Parece que meter-o-pau na Igreja virou moda do dia entre um grupo de cristãos pensantes. De repente, todo mundo quer expressar seus traumas e desconfortos com relação a sua experiência cristã e, ao fazer isso, colocar em dúvida o valor de ser da Igreja como um todo e do próprio Cristianismo. Alguns me parecem ser tão ingênuos a ponto que sugerir que tudo o que aprendemos e experimentamos até agora está errado. Dois mil anos de história do Cristianismo são jogados no vaso sanitário de muitas conversas “emergentes” como se não tivessem valor algum para essa geração em busca do “novo Cristianismo”. A ironia na grande maioria dos casos que tenho observado é que, ao tentar iniciar algo “novo”, o que vemos não é nada novo, na realidade, mas apenas uma versão atualizada do velho. Já dizia o sábio Salomão que “nada é novo debaixo do sol.”

O que me surpreende (e causa medo) é ver pessoas que expressam o desejo de seguir Jesus (e acredito na sinceridade delas) mergulhando em conceitos pós-modernos como se, por meio destes, fosse possível chegar mais próximo do Caminho de Jesus. O problema é que, quando se adota as idéias de Derrida e outros filósofos pós-modernos como filtro para a compreensão do Evangelho e da fé, não sobra mais nada de concreto, somente dúvidas e incertezas. E a fé verdadeira envolve certeza e convicção, conforme disse o escritor cristão da carta aos Hebreus (11.1). Paulo certamente não entendia tudo sobre Deus, mas é impossível ler suas cartas sem encontrar nelas muitas certezas e convicções.
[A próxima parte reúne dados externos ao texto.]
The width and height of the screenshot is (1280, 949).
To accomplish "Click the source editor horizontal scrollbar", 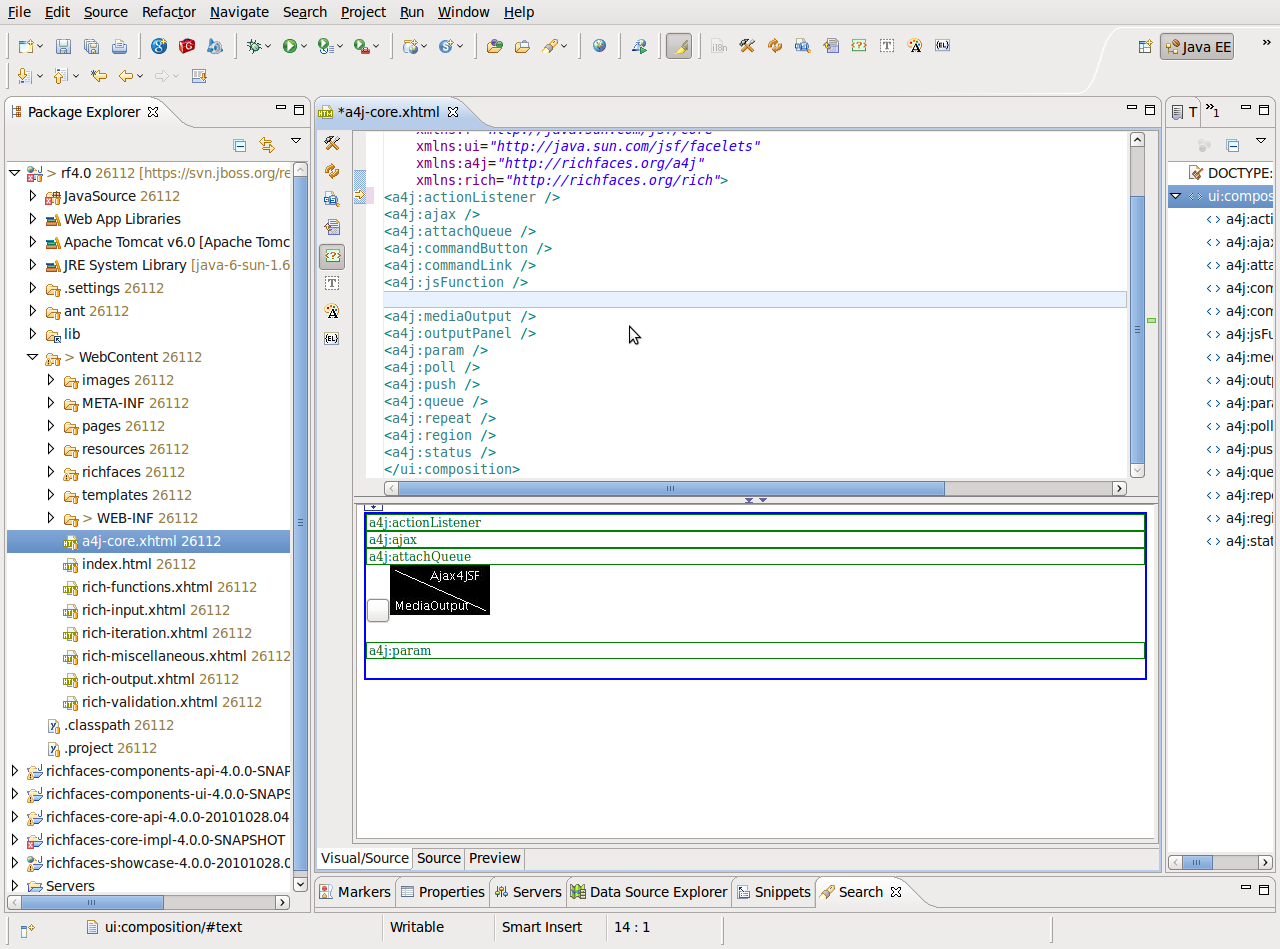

Eu não sei tudo sobre Deus (e nunca saberei), mas eu sei em quem tenho crido, estou convicto de que nada me separará de Seu amor por mim.

Eu prefiro seguir o caminho inverso, prefiro ler Derrida e qualquer outra filosofia com o filtro do Evangelho. E sugiro a todos que estão buscando seriamente seguir Jesus, que façam o mesmo. A base de toda discussão (e compreensão) sobre a Igreja e a fé cristã precisa ser Jesus e seus ensinamentos. Perder isso de vista, é perder tudo.

Como todo mundo sabe (ou deveria saber) demolir é sempre mais fácil do que construir. O desafio para a geração de cristãos emergentes não é tanto desconstruir e demolir, mas sim construir e edificar. E no caso da Igreja e da fé cristã, não é possível construir sobre o nada (sobre o everything you know is wrong). A Igreja e fé cristã só são edificadas sobre um fundamento sólido de Cristo conforme anunciado pelos apóstolos e profetas (Escritura).